Tracey Moffatt / Australia/United States b.1960 / Night spirits no.4 ‘Nunnery in yellow, youth in blue, desert in red’ (from ‘Night spirits’ series within the ‘Spirit landscapes’ series) 2013 / Digital prints mounted behind acrylic, ed. of 8 / Gift of Dr Paul Eliadis through the Queensland Art Gallery | Gallery of Modern Art Foundation 2014. Donated through the Australian Government’s Cultural Gifts Program / Collection: Queensland Art Gallery | Gallery of Modern Art / © Tracey Moffatt / Courtesy: Roslyn Oxley 2016

Tracey Moffatt
Night spirits no.4 ‘Nunnery in yellow, youth in blue, desert in red’ (from ‘Night spirits’ series within the ‘Spirit landscapes’ series) 2013

Not Currently on Display

Tracey Moffatt moved back to Australia in 2010 after spending 12 years in New York. Her luminous ‘Night spirits’ series of landscapes, of which this is one, were shot along lonely stretches of highway in outback Queensland. In the dark, Moffatt would stop the car and slowly set up her camera while the small hairs rose on the back of her neck and fear sharpened her senses.

Europe’s relentless drive for resources and wealth resulted in countless examples of dispossession, slavery and genocide, and this violent past — as might be expected — echoes through to the present, as psychological distress and also as social, cultural, and economic inequity. Moffatt’s intense, luminous images of country show strange things lingering in the air around her, like the residue of untold lives lost.
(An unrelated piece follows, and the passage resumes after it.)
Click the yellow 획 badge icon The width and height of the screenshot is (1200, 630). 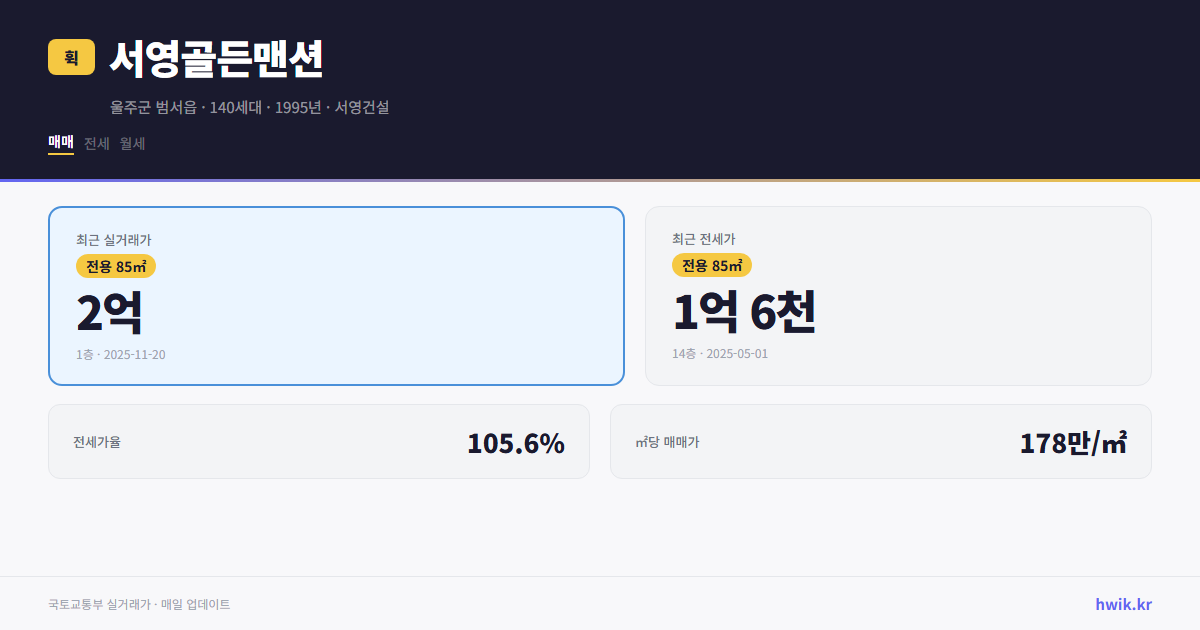pyautogui.click(x=71, y=57)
Tracey Moffatt was born in 1960 and grew up in Brisbane. After graduating from the Queensland College of Art, where she studied film and video production, she moved to Sydney in 1983 and worked as an independent filmmaker and photographer. As artist in residence at the Albury Regional Art Centre in 1989, she produced her critically acclaimed ‘Something more’ series.

Moffatt gained critical acclaim for her short film Night cries: A rural tragedy, which competed in the Cannes Film Festival in 1990. Moffatt’s work has been shown in solo exhibitions, including QAGOMA’s ‘Tracey Moffatt: Spirited’ in 2014, which showcased the ‘Night spirits’ series, and major group exhibitions such as the São Paulo Biennial and the Venice Biennale in 1997, and the Sydney Biennale in 1992, 1996 and 2000.
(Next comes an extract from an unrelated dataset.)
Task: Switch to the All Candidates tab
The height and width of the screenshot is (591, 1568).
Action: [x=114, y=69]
Moffatt refuses to be categorised as an ‘Aboriginal’ artist, finding the term stereotypical and politicised. However, several of her works have been concerned with issues especially affecting Indigenous Australians such as poverty, displacement and racism. She represented Australia at the 57th Venice Biennale in 2017.

Endnotes:

1Ewington, Julie. ‘Tracey Moffatt: Plantation’, in ‘The 6th Asia Pacific Triennial of Contemporary Art’. Queensland Art Gallery, Brisbane, 2009, p.140, col. ills p.26 (stills).

Discussion Questions

1. When and where do you think this photograph was taken?

2. How might this scene be seen as universal rather than specifically Australian? Could it represent people and places from around the world?

Classroom Activities

1. From a window, examine your street at night and the shadows you can see. Use the shape of the shadows in a drawing.

2. Research and explore the imagery in Moffatt’s ‘Night spirits’ series to explain how they relate to colonialism.